Source material Start Marker

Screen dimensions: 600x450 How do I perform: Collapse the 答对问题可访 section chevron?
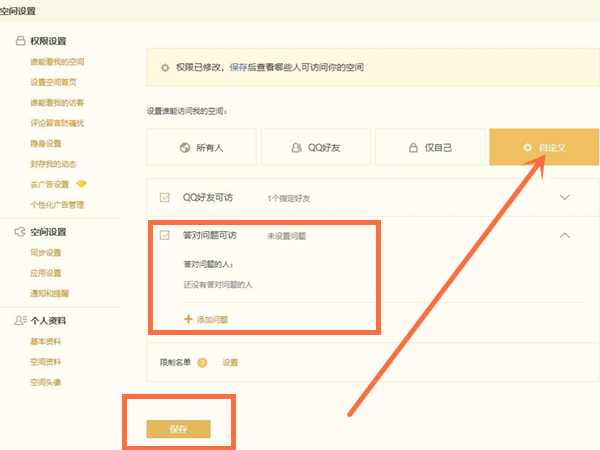pos(564,236)
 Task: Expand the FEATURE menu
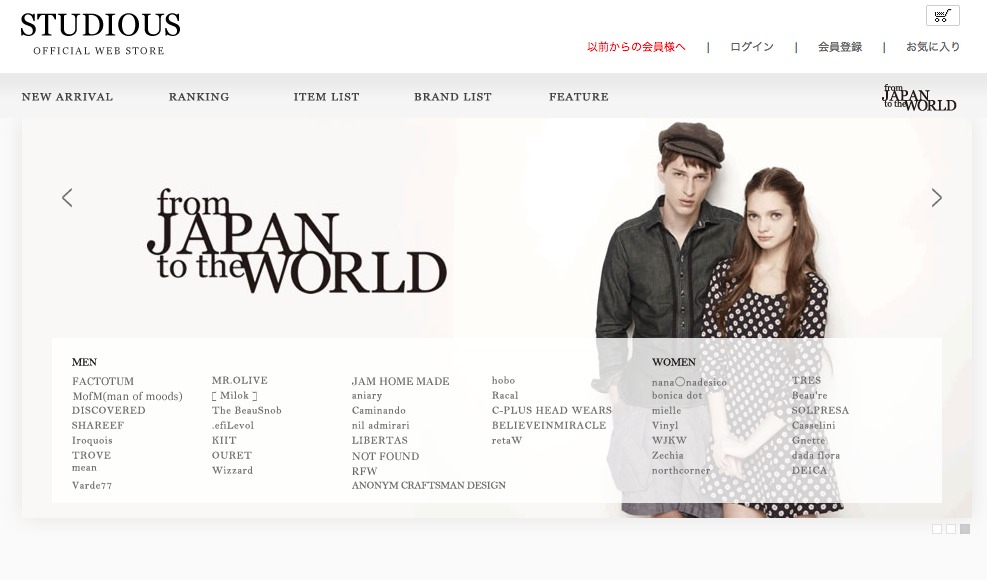pos(578,97)
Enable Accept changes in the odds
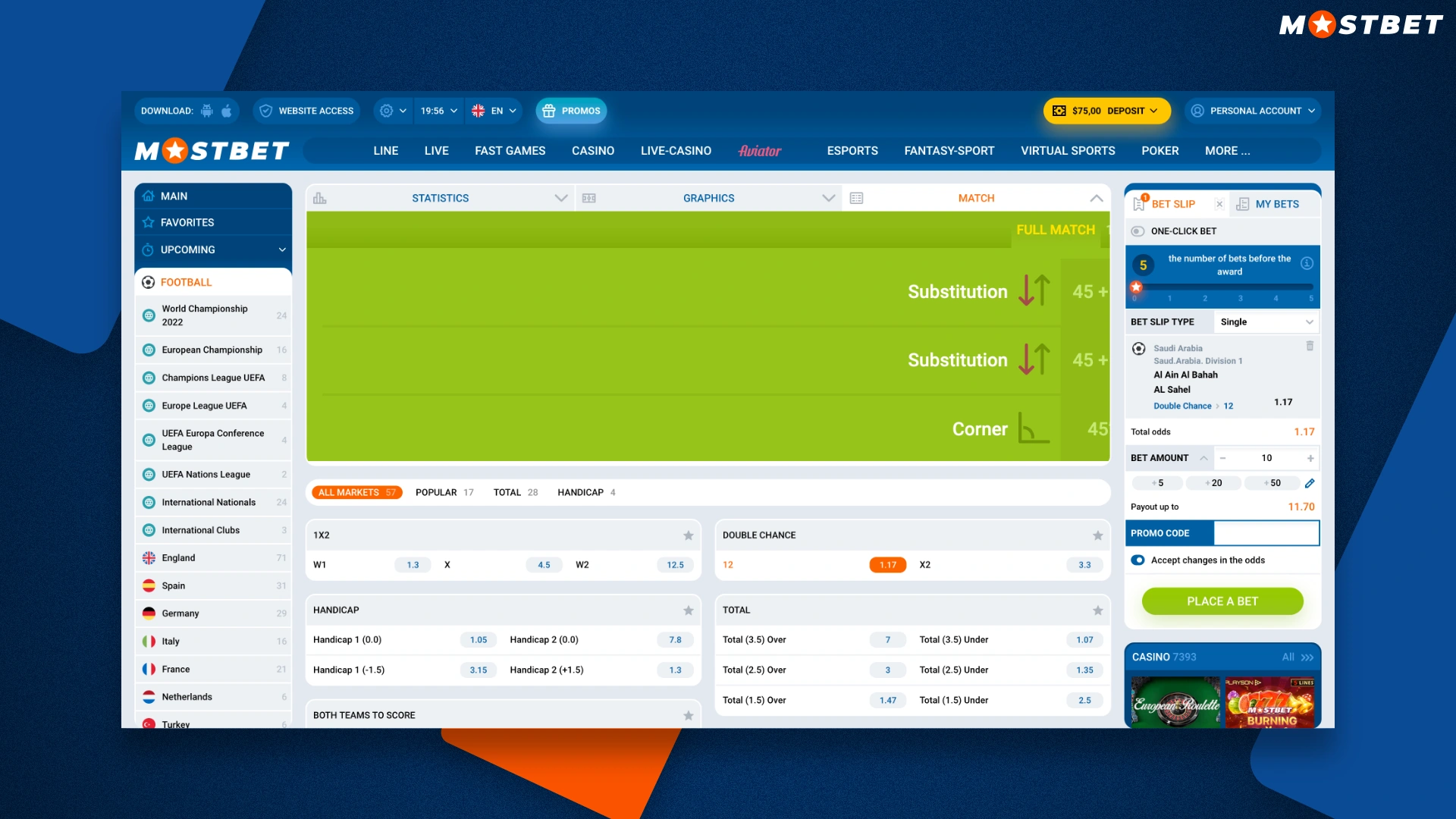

Source material End Marker

# [What is needed]
A verbatim copy of every record is to be produced, and pictures are to be excluded from it.

# [Response area]
Screen dimensions: 600x450 How do I perform: Collapse the 答对问题可访 section chevron?
pos(564,236)
 Task: Expand the FEATURE menu
pos(578,97)
Enable Accept changes in the odds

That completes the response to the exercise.